*What is needed*.
Starting at the line where "The height and" occurs, reproduce each line through the end of the entries below exactly. Omit every picture.

(Source records)

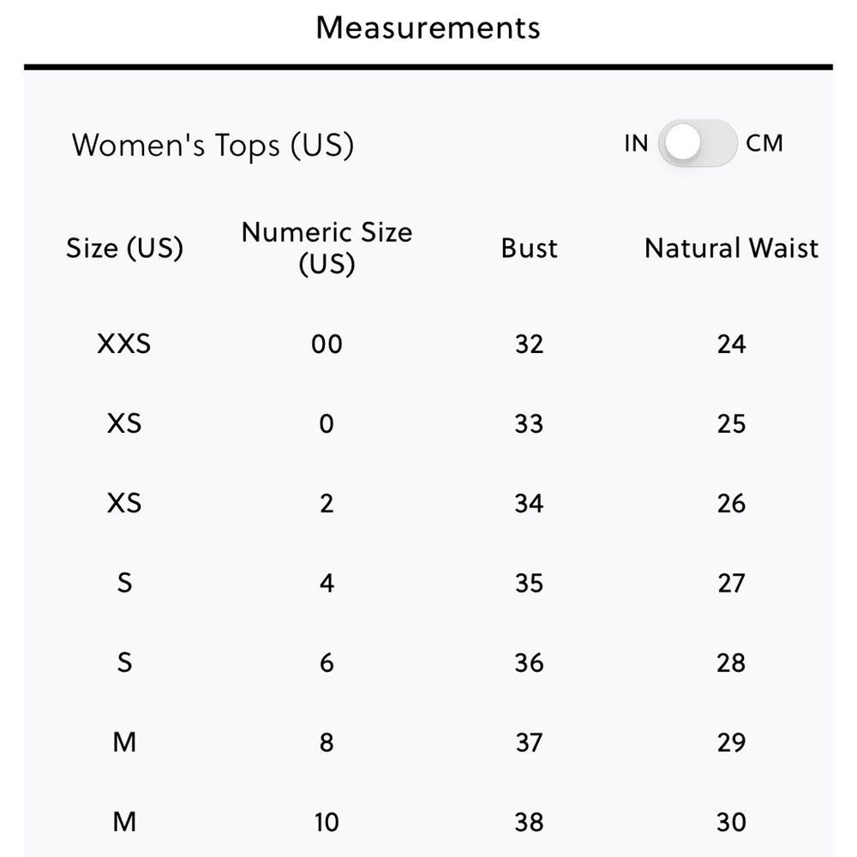
Task: Click the Bust column header
Action: coord(529,249)
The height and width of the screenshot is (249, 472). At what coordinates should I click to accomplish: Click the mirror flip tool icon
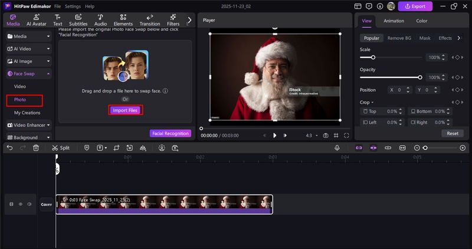point(143,148)
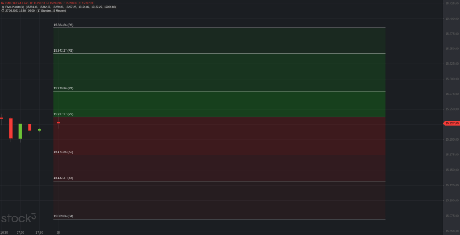Screen dimensions: 460x235
Task: Click the 15.400,00 price axis label
Action: (452, 19)
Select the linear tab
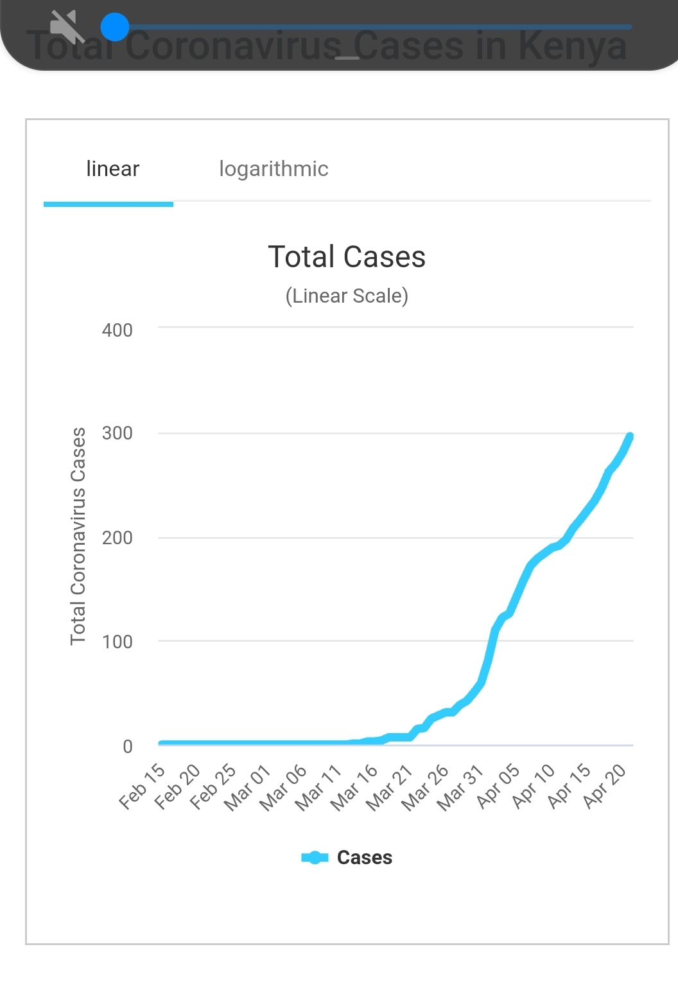678x985 pixels. (x=112, y=169)
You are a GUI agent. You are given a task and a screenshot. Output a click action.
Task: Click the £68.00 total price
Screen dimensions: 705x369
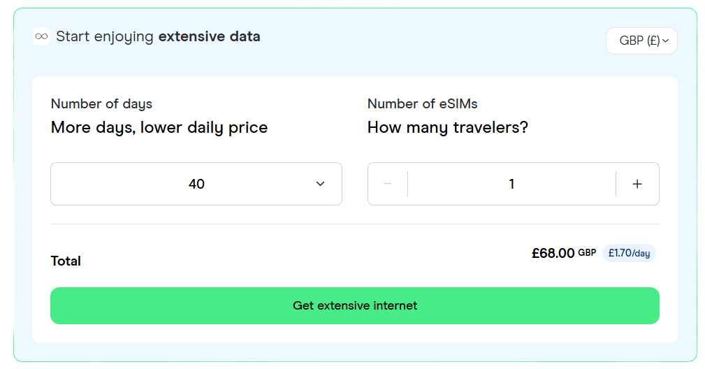tap(553, 253)
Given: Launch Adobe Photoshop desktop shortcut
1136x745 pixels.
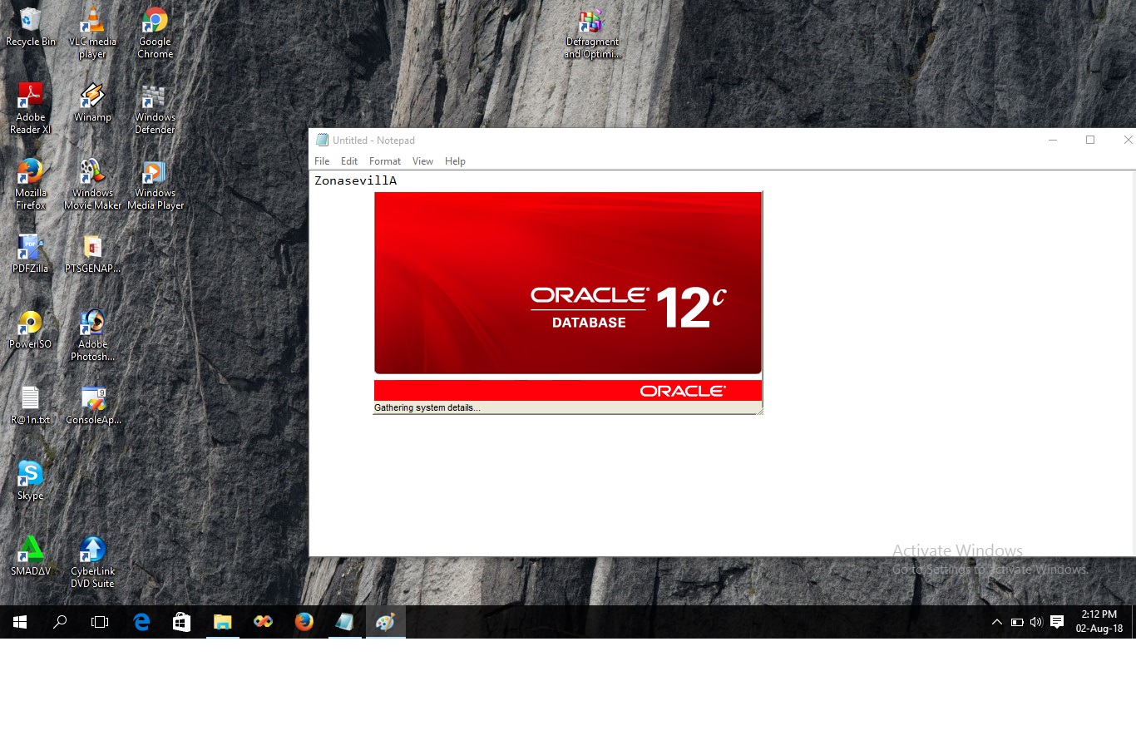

*Completed task*.
The height and width of the screenshot is (249, 472). At what coordinates should I click to accomplish: Click the mirror flip tool icon
point(143,148)
Screen dimensions: 460x235
Task: Click the 15.400,00 price axis label
Action: (452, 19)
Select the linear tab
678x985 pixels. (x=112, y=169)
You are a GUI agent. You are given a task and a screenshot. Output a click action.
Task: Click the £68.00 total price
Screen dimensions: 705x369
tap(553, 253)
Given: Launch Adobe Photoshop desktop shortcut
1136x745 pixels.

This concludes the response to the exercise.